Tuesday, June 17, 2014

Okay, some of them aren't that bad...

Addendum to my previous post: last week I helped out another SE, this one a Brit, who was looking to upgrade a customer from an ancient release to both a later release and a new hosting OS (linux rather than solaris). They wanted to first install their ancient releases to new linux servers, make sure the database was happy, and then do the upgrade.

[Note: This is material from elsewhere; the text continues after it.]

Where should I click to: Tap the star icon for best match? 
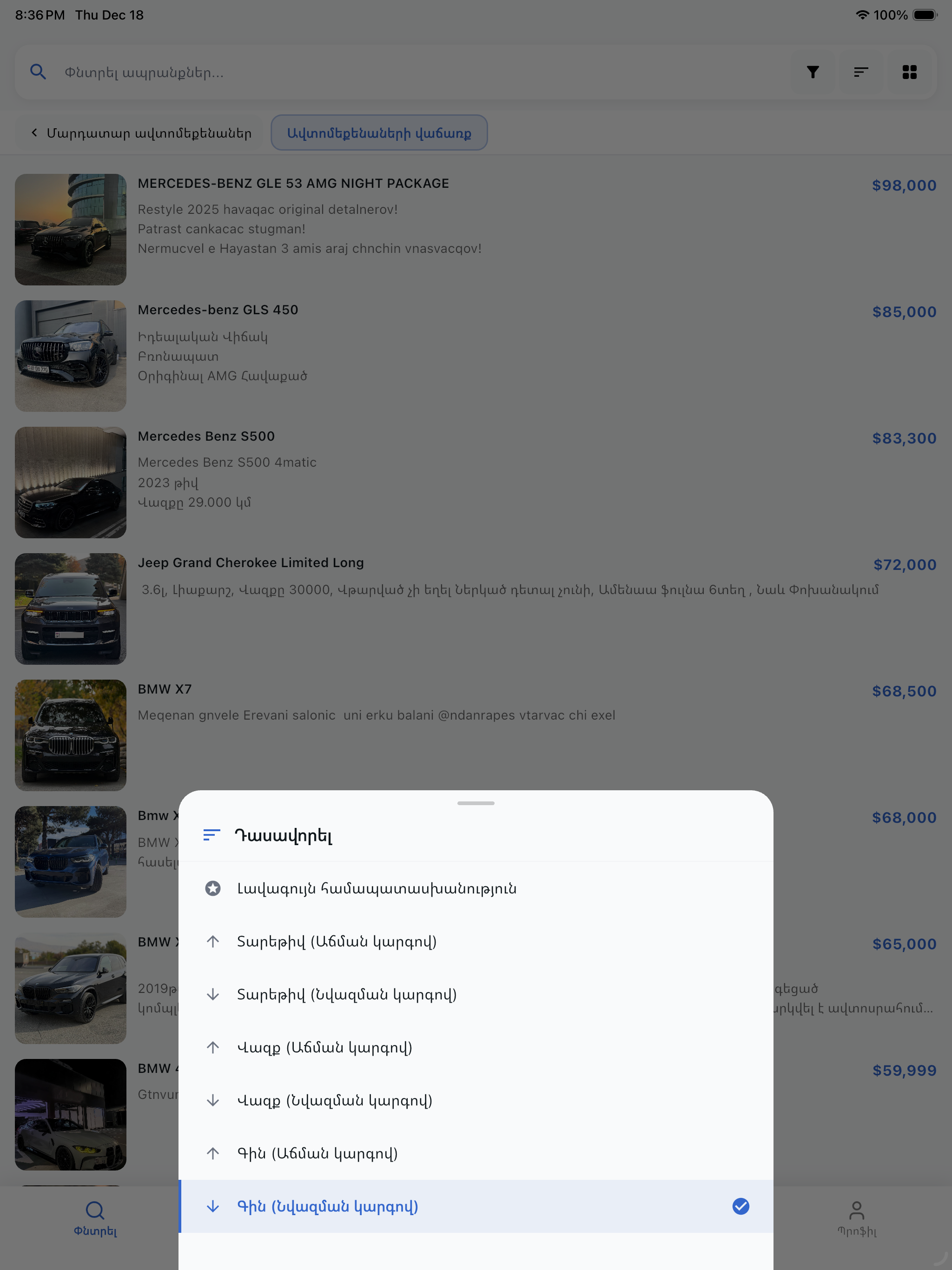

I resurrected copies of the ancient releases, which I'd initially thought were long gone, casualties of disk clean up. I Gzipped up tar files and passed them along. He thanked me profusely and offered chocolate. I figured he was joking and said "dark, please."

He just swung by my office and gave me two big bars of Cadbury Bournville classic dark chocolate.

Okay, then.


Monday, June 16, 2014

In My Less Exciting Life, I'm a Nerd.


This post is completely not horse related. Except in that it gives some idea why I need a horse to be kept sane. Possible identifying company stuff X-d out to protect the innocent.  Me, in other words.

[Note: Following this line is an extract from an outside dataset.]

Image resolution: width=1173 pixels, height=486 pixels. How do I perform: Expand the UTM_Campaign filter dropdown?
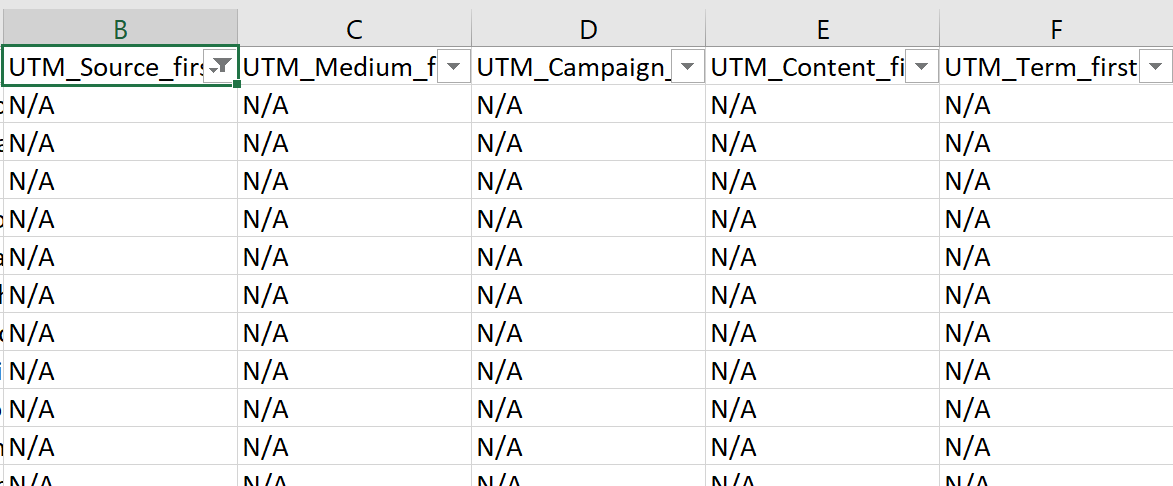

As I said, I'm a nerd. Actually, my title is "Build/Release Engineer" but I get to be the keeper of the product installation tools too. The product is fairly complex, runs on Linux and Solaris operating systems, uses an Oracle database, and interacts with bunches of different pieces of hardware.

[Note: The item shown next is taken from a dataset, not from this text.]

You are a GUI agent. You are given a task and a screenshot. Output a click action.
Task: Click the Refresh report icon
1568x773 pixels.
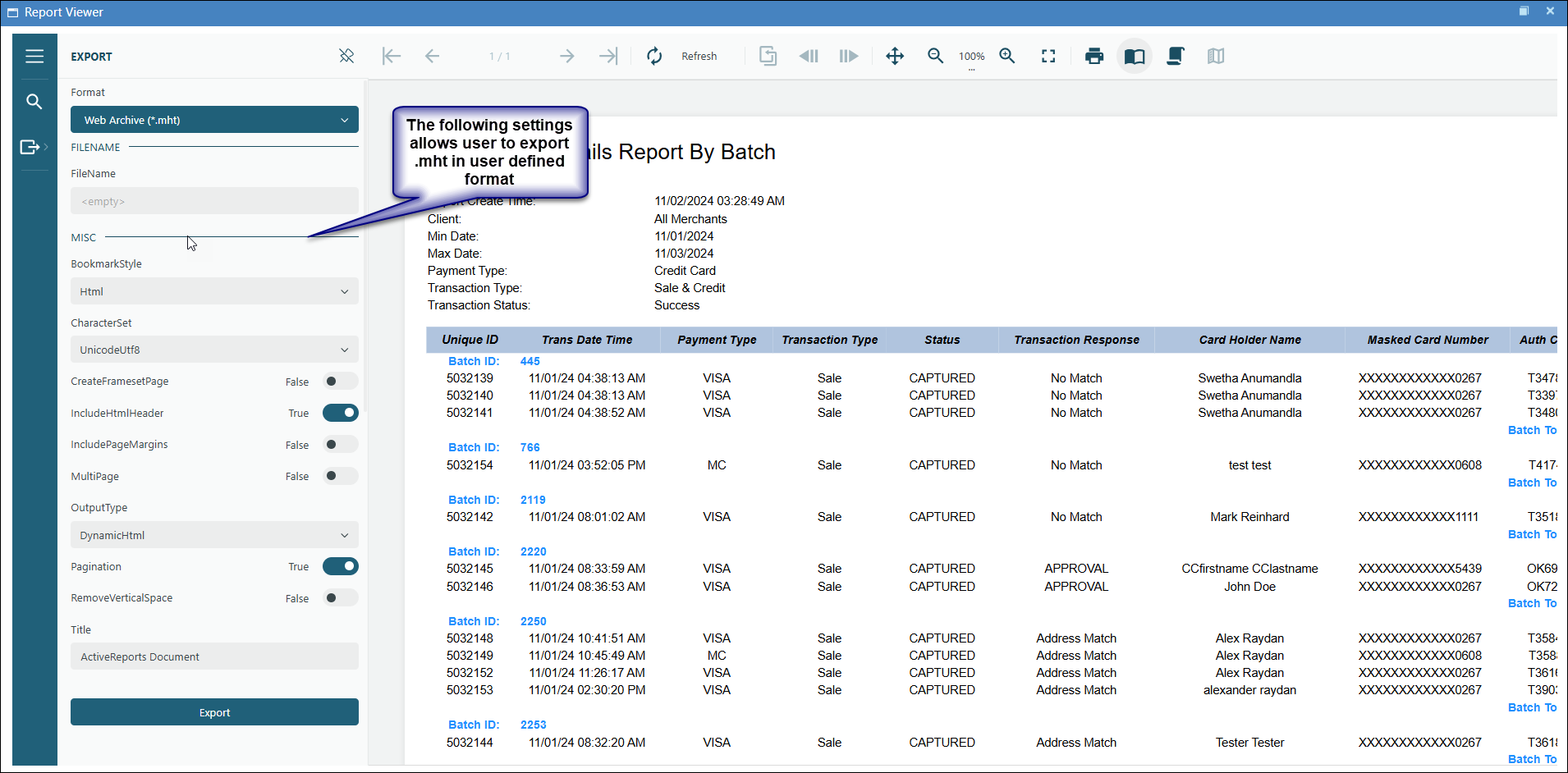pos(654,56)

So though build/release engineers don't typically have much customer interaction, I sometimes have to interact with the people who do. And sometimes I wonder just how they got to be called "Systems Engineers".

So… I got a question from an Systems Engineer, a customer issue, an executable was not starting up, the error message about a library being 32bit rather than 64bit.

I asked (not unreasonably):

If you have the exact text of the error, I might be able to find it either in the readmes, cvs logs, or in my email. There were a few 32 vs 64 bit issues there for a while…

And he replied:

xxxxxxxxx main exiting: Could not open driver 'oracle' library liboradb-s.so: libclntsh.so.11.1: wrong ELF class: ELFCLASS32

It looked familiar, but as a work-around I told him to change the symbolic link for xxxxxxxx to point to the 32 bit version of the file. That worked, of course.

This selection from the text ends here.